La dottoressa ha raccontato la vicenda in un libro intervista, intitolato “Coronavirus” e pubblicato da Castelvecchi. In cui ha spiegato come ognuno di noi può combattere la malattie, smentendo le notizie false che sono state date a proposito, e come si può riuscire a realizzare dei vaccini contro il virus.
La situazione infatti è in continua evoluzione, e la dottoressa non ha nascosto che per molti aspetti si naviga a vista, “nel senso che è necessario adattarsi velocemente agli avvenimenti”. La collaborazione internazionale cerca di fare la sua parte, specialmente per ciò che si chiama “Epidemic Intelligence“, ovvero la ricerca di informazioni che possano far presagire segnali di allarme dovuti alla malattia e alla sua diffusione tra la popolazione.

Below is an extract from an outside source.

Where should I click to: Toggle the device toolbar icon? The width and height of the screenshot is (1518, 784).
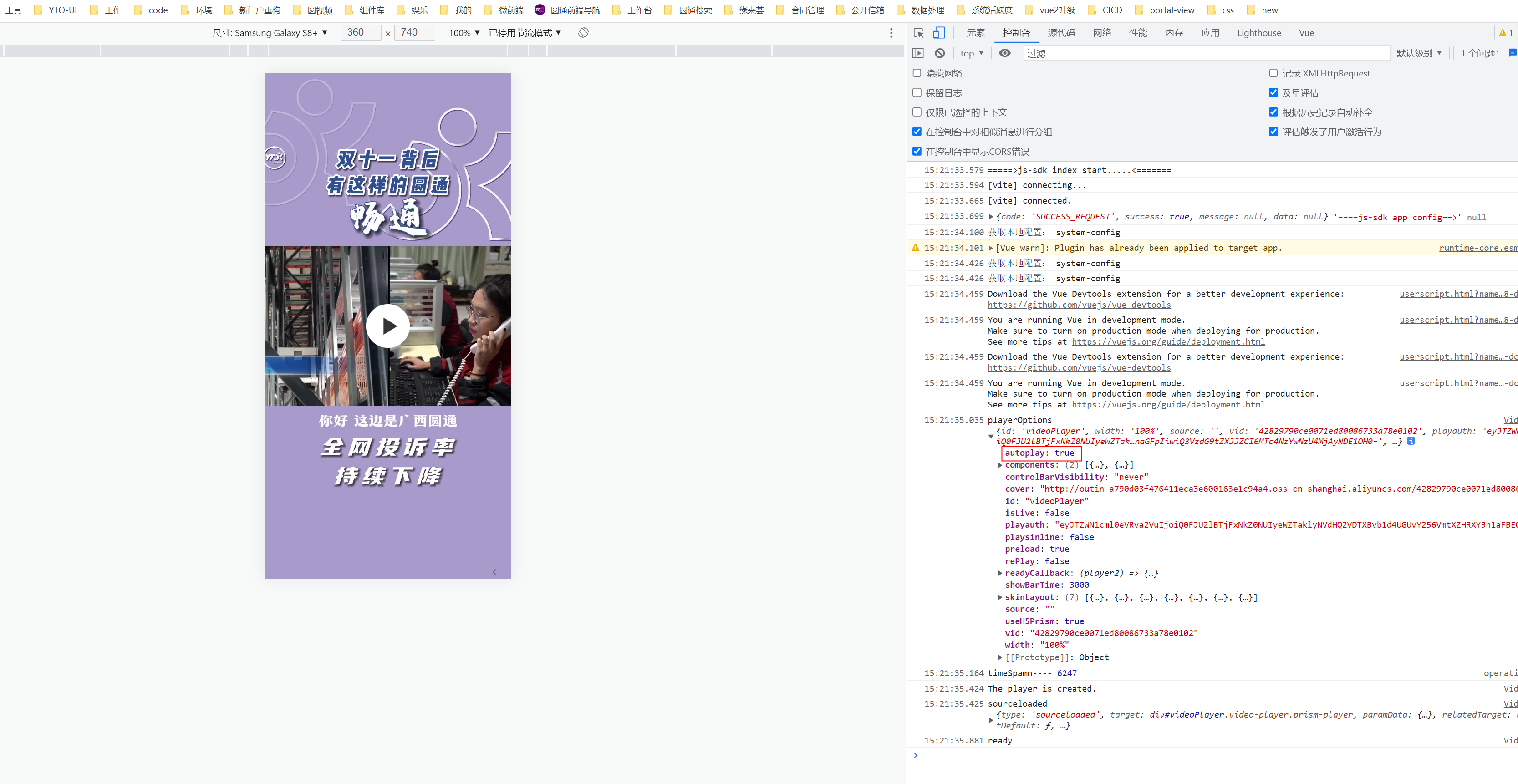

Il termine pandemia non deve spaventare, perché riguarda non l’intensità della malattia ma la sua diffusione. Quindi possono esistere anche pandemie ma di virus non pericolosi. Mentre invece per quanto riguarda l’utilizzo di farmaci usati per trattare altre infezioni, ovvero quello che si chiama “uso compassionevole“, è necessario partire da una base scientifica plausibile. Ma ci sono diversi farmaci che possono risultare utili, come quelli giù utilizzati per l’HIV, gli inibitori delle proteasi, o per Ebola, che “potrebbero inibire anche l’enzima che replica il genoma del coronavirus”.
Ma in questi giorni si è parlato molto di un farmaco usato per l’artrite reumatoide, che ha avuti risultati positivi su alcuni pazienti, in particolare a Napoli. Sono farmaci host directed, spiega la dottoressa, che “non agiscono sul virus ma sulla risposta dell’organismo”. Perché “l’ipotesi è che in alcuni casi la risposta difensiva dell’organismo possa essere eccessiva, contribuendo ad aggravare la malattia”. Che spiegherebbe la ragione per cui anche giovani talvolta vengono colpiti. I farmaci per l’artrite quindi non bloccano il virus ma inibiscono l’eccessiva risposta del sistema immunitario, che può creare effetti negativi.
Gli anziani tuttavia sono i più colpiti perché, come per qualsiasi malattia respiratoria, il rischio maggiore è per i soggetti fragili o cardiopatici, con insufficienza respiratoria. Mentre per il fatto che le donne siano meno colpite, non ci sono ancora risposte unitarie ma solo ipotesi. Che contemplano l’incidenza di fattori ormonali, metabolici, di stile di vita o di sistema immunitario.
Ciò che è conosciuto è che il virus colpisce l’apparato respiratorio, quindi entra nel corpo da naso e bocca. Il contagio può avvenire dalle goccioline emesse dalle persone che tossiscono, starnutiscono o parlano vicino a noi, oppure toccando oggetti contaminati. A questo serve il lavarsi le mani spesso, e l’uso delle mascherine.
Ma finché non verranno prodotti vaccini contro il virus, non si potrà uscire definitivamente da questo periodo buio. Preghiamo tutti insieme perché i medici e i ricercatori riescano finalmente a fare questo ultimo passo. E che possano arrivare a tutti noi i vaccini necessari a debellare questo virus.